Your task is to copy the listing exactly. Drop any pictures from the copy.

Records to process section start

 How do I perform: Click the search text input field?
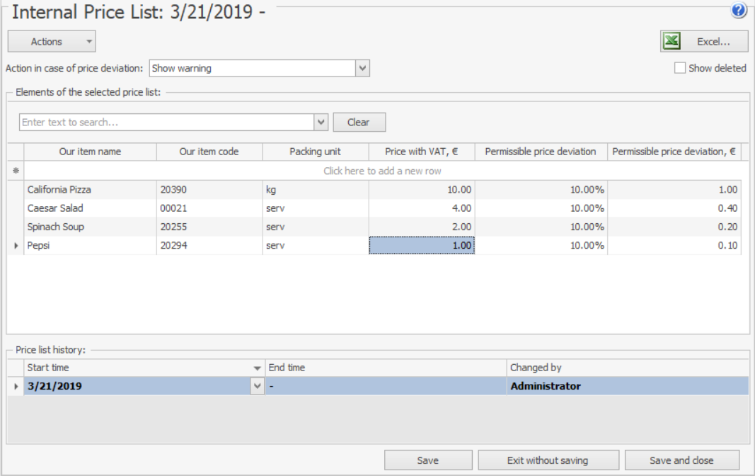(x=166, y=123)
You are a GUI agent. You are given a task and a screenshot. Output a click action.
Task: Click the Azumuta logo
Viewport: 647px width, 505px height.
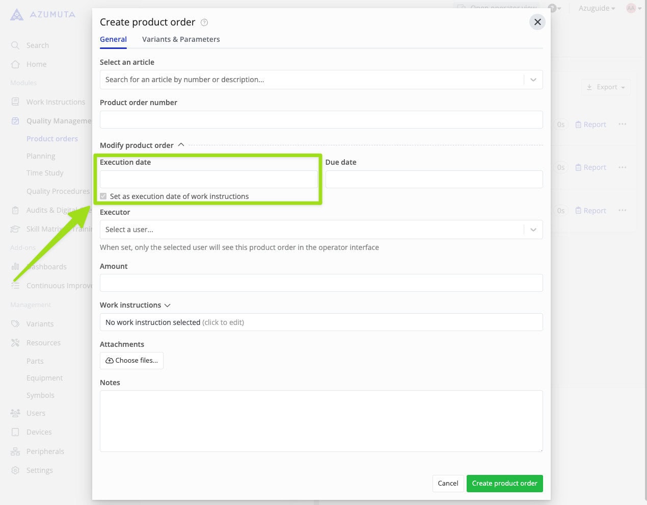click(x=17, y=14)
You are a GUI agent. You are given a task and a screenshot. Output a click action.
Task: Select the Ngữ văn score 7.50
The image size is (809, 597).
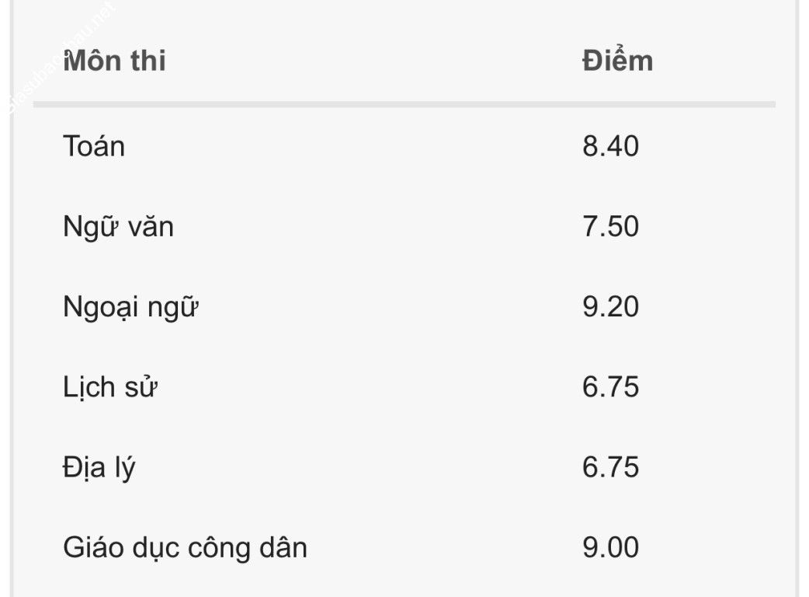[610, 226]
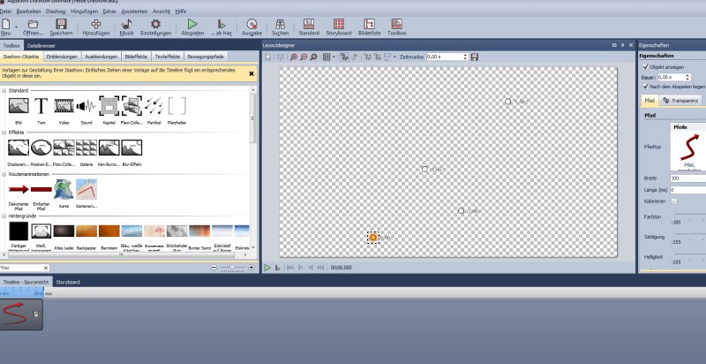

Records to process section end

Solution to this task –
 How do I perform: Click the search text input field?
(x=166, y=123)
You are a GUI agent. You are given a task and a screenshot. Output a click action.
Task: Click the Azumuta logo
Viewport: 647px width, 505px height.
click(x=17, y=14)
You are a GUI agent. You are given a task and a screenshot. Output a click action.
Task: Select the Ngữ văn score 7.50
The image size is (809, 597).
[610, 226]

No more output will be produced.